Enhancing Computational Efficiency in Multiscale Systems Using Deep Learning of Coordinates and Flow Maps
This addresses the problem of computationally unmanageable simulations for researchers studying complex systems like neurons or fluid dynamics, though it appears incremental as it builds on existing deep learning techniques for multiscale modeling.
The paper tackled the computational challenge of simulating multiscale systems with wide spatiotemporal scales by developing a deep learning-based time-stepping approach that jointly discovers coordinates and flow maps, achieving state-of-the-art predictive accuracy with reduced computational costs, as demonstrated on the Fitzhugh Nagumo neuron model and 1D Kuramoto-Sivashinsky equation.

[SUPPLIED DATA]:
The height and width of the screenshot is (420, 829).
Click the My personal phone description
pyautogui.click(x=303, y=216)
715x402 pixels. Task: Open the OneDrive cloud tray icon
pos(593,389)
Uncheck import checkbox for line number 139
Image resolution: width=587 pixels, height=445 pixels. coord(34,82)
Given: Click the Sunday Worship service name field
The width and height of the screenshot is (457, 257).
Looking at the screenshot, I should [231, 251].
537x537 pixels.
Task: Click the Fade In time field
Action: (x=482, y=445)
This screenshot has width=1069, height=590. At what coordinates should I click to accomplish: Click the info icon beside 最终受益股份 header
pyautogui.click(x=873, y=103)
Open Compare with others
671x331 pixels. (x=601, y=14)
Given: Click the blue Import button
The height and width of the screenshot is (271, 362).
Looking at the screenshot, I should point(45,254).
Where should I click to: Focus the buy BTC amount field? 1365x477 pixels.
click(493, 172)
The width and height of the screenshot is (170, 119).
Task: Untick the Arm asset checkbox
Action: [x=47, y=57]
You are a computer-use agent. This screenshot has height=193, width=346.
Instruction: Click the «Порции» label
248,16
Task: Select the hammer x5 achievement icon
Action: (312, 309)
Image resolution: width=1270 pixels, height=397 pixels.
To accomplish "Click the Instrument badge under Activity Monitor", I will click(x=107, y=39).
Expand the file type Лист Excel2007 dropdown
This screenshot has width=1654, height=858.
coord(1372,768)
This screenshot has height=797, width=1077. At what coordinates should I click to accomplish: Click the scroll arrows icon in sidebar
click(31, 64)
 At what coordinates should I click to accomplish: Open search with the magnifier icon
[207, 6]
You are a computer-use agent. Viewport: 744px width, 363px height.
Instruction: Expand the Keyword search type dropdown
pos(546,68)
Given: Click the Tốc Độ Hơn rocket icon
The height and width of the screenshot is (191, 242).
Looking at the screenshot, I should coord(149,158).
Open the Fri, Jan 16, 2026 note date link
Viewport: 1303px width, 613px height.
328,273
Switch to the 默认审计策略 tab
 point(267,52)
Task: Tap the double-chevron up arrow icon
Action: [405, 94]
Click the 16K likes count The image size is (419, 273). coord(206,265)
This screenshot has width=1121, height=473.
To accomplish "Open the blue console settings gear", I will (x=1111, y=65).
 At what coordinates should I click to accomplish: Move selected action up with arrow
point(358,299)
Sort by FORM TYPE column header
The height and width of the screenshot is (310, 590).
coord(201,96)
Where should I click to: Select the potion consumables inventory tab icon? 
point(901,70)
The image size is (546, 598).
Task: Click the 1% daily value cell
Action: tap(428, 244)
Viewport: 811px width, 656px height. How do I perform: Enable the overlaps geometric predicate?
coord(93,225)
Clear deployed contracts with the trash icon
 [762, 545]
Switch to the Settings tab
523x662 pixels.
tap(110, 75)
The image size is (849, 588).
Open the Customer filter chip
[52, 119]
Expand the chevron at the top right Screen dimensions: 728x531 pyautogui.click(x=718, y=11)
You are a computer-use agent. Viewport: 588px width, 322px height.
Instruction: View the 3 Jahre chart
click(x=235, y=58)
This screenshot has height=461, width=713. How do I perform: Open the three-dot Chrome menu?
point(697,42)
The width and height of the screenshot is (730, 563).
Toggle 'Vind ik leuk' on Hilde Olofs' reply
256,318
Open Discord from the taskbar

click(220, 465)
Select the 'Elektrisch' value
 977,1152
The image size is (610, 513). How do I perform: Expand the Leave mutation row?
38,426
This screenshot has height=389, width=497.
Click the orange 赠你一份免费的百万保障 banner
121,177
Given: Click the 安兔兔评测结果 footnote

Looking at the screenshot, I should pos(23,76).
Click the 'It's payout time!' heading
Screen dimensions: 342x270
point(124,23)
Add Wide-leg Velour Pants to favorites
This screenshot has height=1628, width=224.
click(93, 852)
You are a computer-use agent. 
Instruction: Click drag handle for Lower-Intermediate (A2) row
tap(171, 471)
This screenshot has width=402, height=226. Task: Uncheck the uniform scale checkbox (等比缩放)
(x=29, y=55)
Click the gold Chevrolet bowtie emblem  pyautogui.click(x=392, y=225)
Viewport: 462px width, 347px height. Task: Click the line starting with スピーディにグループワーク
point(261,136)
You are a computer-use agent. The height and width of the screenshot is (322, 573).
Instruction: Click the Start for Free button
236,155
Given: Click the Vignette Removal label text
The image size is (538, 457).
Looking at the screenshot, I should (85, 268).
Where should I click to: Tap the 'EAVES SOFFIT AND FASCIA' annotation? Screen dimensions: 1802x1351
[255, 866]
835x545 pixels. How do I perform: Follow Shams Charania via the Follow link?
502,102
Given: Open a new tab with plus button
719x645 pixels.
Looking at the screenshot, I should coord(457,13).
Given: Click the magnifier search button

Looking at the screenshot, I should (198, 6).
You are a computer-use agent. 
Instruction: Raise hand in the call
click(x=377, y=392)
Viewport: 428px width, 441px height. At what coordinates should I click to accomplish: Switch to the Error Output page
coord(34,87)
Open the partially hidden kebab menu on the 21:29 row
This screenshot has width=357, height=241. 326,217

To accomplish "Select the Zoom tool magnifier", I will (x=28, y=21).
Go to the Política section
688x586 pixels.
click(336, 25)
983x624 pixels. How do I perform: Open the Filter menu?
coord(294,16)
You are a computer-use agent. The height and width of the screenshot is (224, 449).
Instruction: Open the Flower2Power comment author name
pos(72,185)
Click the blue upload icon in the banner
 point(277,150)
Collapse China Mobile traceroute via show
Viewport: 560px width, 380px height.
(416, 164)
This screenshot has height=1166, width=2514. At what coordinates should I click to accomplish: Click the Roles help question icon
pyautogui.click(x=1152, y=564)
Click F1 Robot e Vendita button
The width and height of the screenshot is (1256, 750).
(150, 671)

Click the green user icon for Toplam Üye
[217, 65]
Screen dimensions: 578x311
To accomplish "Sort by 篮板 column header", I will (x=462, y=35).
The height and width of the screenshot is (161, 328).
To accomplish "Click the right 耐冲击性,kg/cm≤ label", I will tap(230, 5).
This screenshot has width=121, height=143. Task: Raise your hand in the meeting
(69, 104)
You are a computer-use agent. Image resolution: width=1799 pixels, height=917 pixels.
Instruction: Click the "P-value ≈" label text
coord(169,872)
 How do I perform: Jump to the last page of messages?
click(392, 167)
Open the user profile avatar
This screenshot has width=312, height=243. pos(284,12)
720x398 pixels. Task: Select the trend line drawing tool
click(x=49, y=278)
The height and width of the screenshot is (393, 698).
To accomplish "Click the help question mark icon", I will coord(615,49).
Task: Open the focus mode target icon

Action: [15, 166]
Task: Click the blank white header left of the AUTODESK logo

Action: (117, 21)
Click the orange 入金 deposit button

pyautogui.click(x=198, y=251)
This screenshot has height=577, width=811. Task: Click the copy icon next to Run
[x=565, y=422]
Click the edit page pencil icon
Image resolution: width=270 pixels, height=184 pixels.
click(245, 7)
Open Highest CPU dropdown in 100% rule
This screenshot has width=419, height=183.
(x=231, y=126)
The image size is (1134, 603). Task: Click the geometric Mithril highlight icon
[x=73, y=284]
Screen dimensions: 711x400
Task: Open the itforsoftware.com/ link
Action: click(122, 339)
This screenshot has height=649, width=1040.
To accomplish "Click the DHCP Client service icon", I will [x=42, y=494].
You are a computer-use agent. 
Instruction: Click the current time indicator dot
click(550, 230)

[ACTIVITIES]:
1. Copy the text on deep learning for multiscale systems word for word, from "The paper tackled" up to and including "1D Kuramoto-Sivashinsky equation.".
2. Continue the text on deep learning for multiscale systems from the point where it stops.

[LIST OF ANSWERS]:
1.
The paper tackled the computational challenge of simulating multiscale systems with wide spatiotemporal scales by developing a deep learning-based time-stepping approach that jointly discovers coordinates and flow maps, achieving state-of-the-art predictive accuracy with reduced computational costs, as demonstrated on the Fitzhugh Nagumo neuron model and 1D Kuramoto-Sivashinsky equation.

2.
Complex systems often show macroscopic coherent behavior due to the interactions of microscopic agents like molecules, cells, or individuals in a population with their environment. However, simulating such systems poses several computational challenges during simulation as the underlying dynamics vary and span wide spatiotemporal scales of interest. To capture the fast-evolving features, finer time steps are required while ensuring that the simulation time is long enough to capture the slow-scale behavior, making the analyses computationally unmanageable. This paper showcases how deep learning techniques can be used to develop a precise time-stepping approach for multiscale systems using the joint discovery of coordinates and flow maps. While the former allows us to represent the multiscale dynamics on a representative basis, the latter enables the iterative time-stepping estimation of the reduced variables. The resulting framework achieves state-of-the-art predictive accuracy while incurring lesser computational costs. We demonstrate this ability of the proposed scheme on the large-scale Fitzhugh Nagumo neuron model and the 1D Kuramoto-Sivashinsky equation in the chaotic regime.